--- start of LISTING ---

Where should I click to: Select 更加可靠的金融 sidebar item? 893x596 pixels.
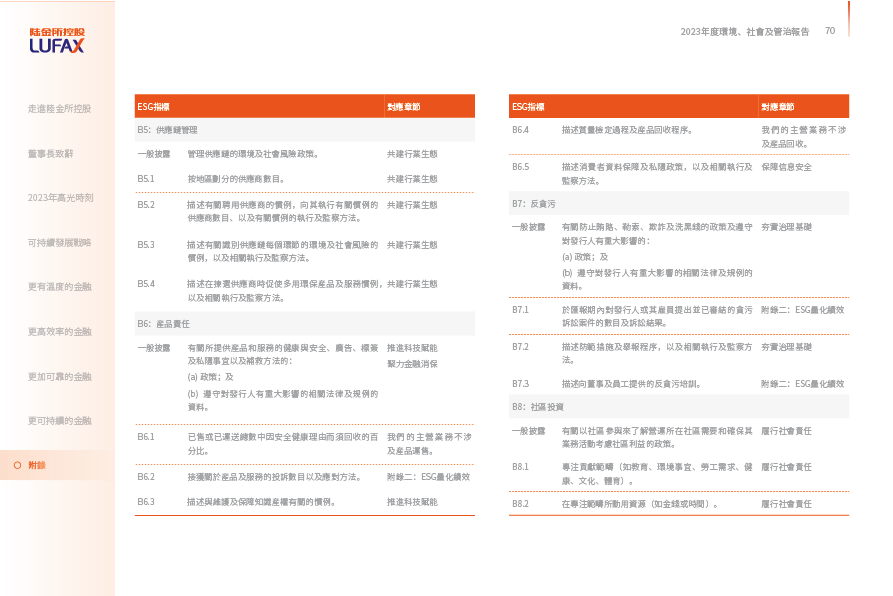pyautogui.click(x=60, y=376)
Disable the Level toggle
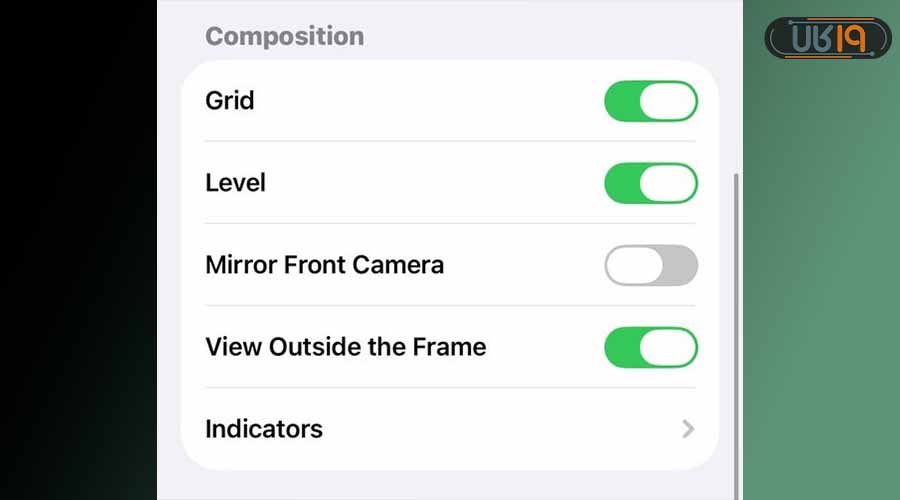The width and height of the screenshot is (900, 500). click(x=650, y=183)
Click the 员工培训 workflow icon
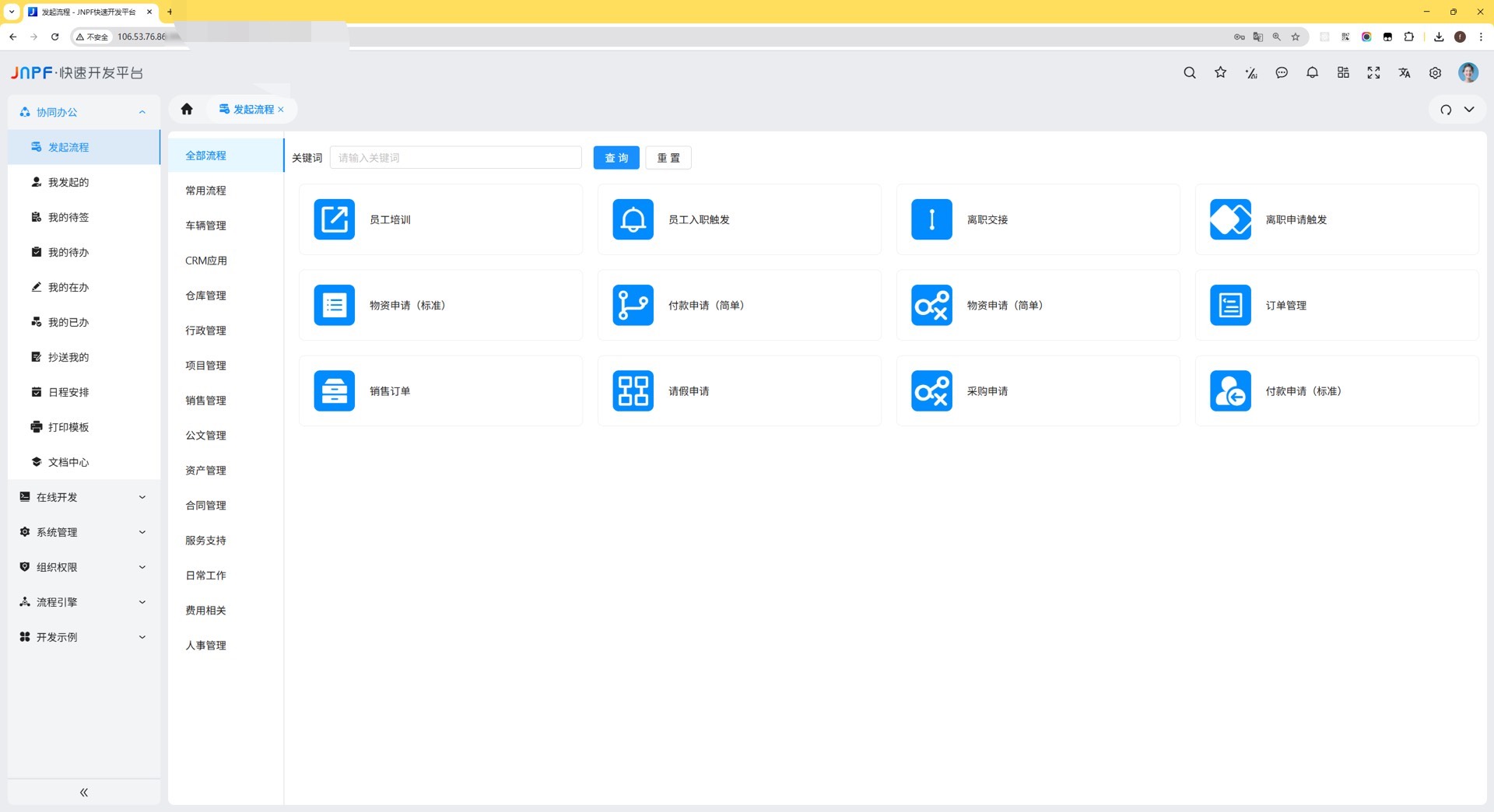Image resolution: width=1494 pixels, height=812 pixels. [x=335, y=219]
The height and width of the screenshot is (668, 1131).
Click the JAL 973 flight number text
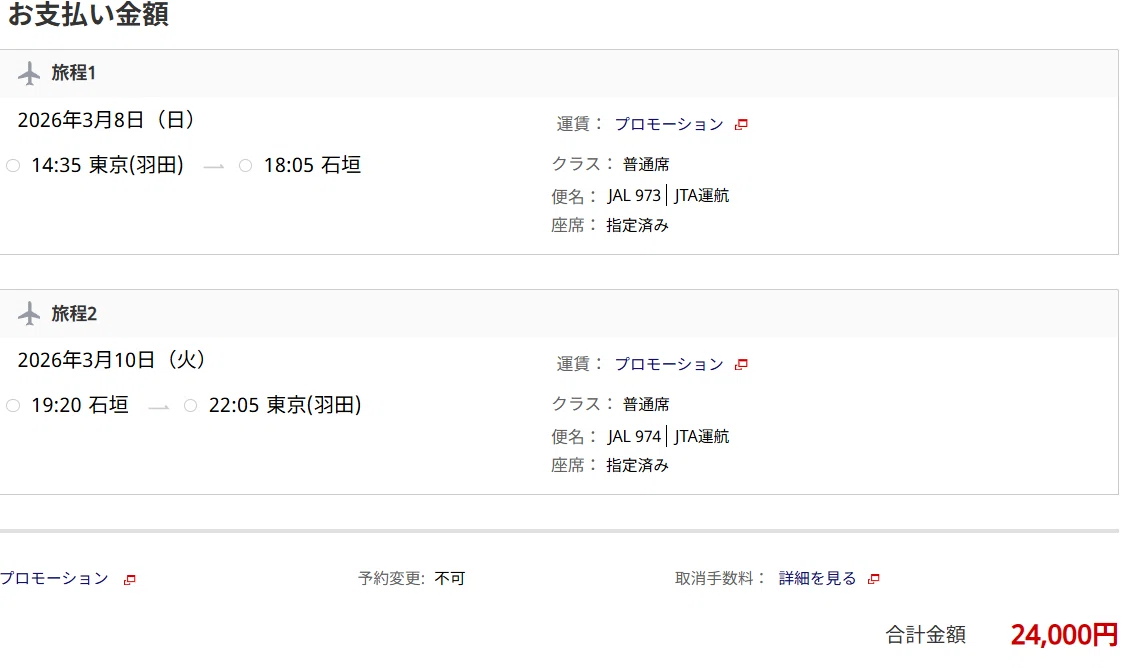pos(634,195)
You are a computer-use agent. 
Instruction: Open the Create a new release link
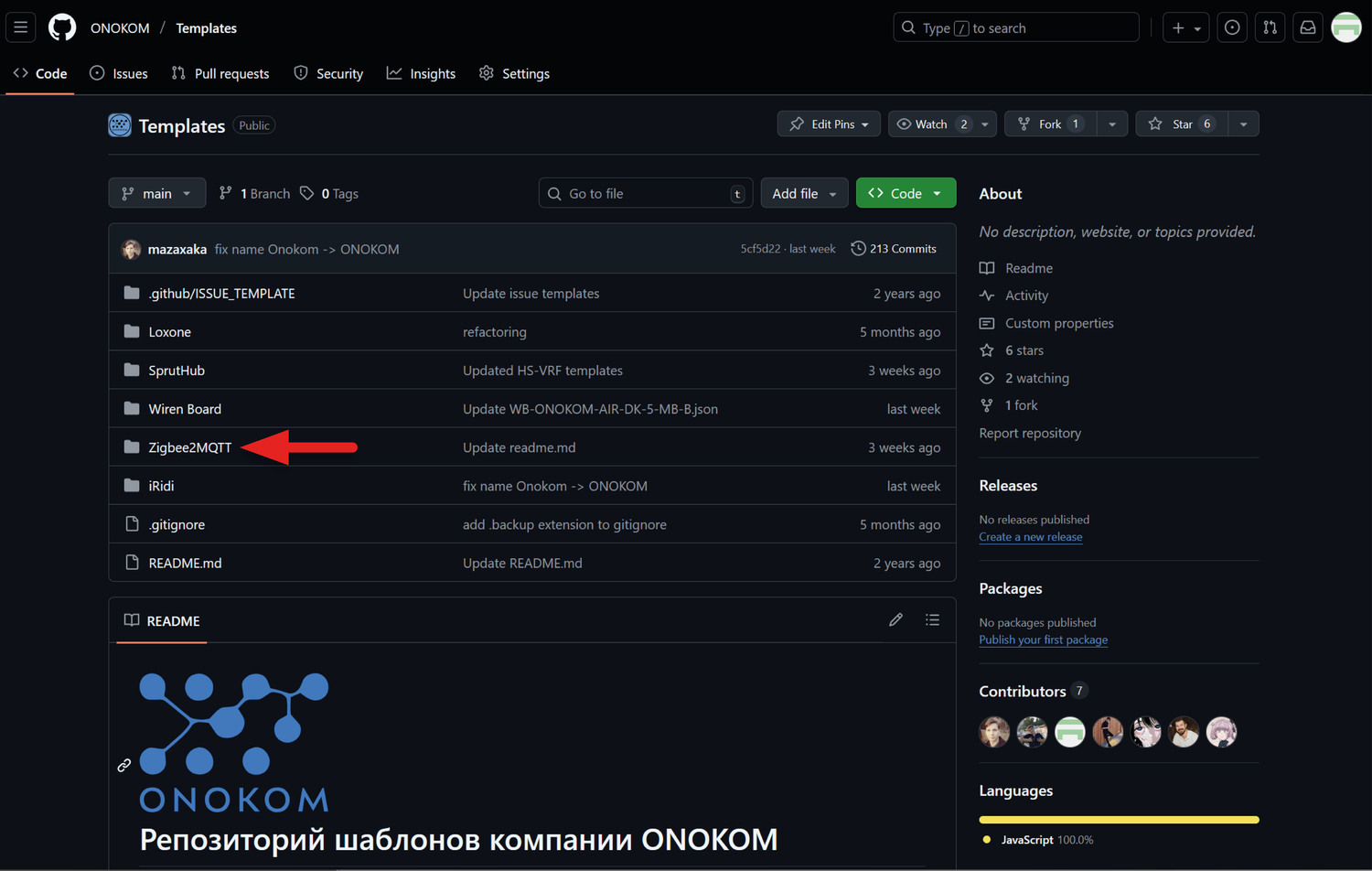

--- end of LISTING ---

WHAT THE TASK REQUIRES:
Retype the rows starting at the line containing "You are a computer-use agent." and ending at the end of the rows, leaving out the pictures.

ANSWER FOR THE TASK:
You are a computer-use agent. 
Instruction: Open the Create a new release link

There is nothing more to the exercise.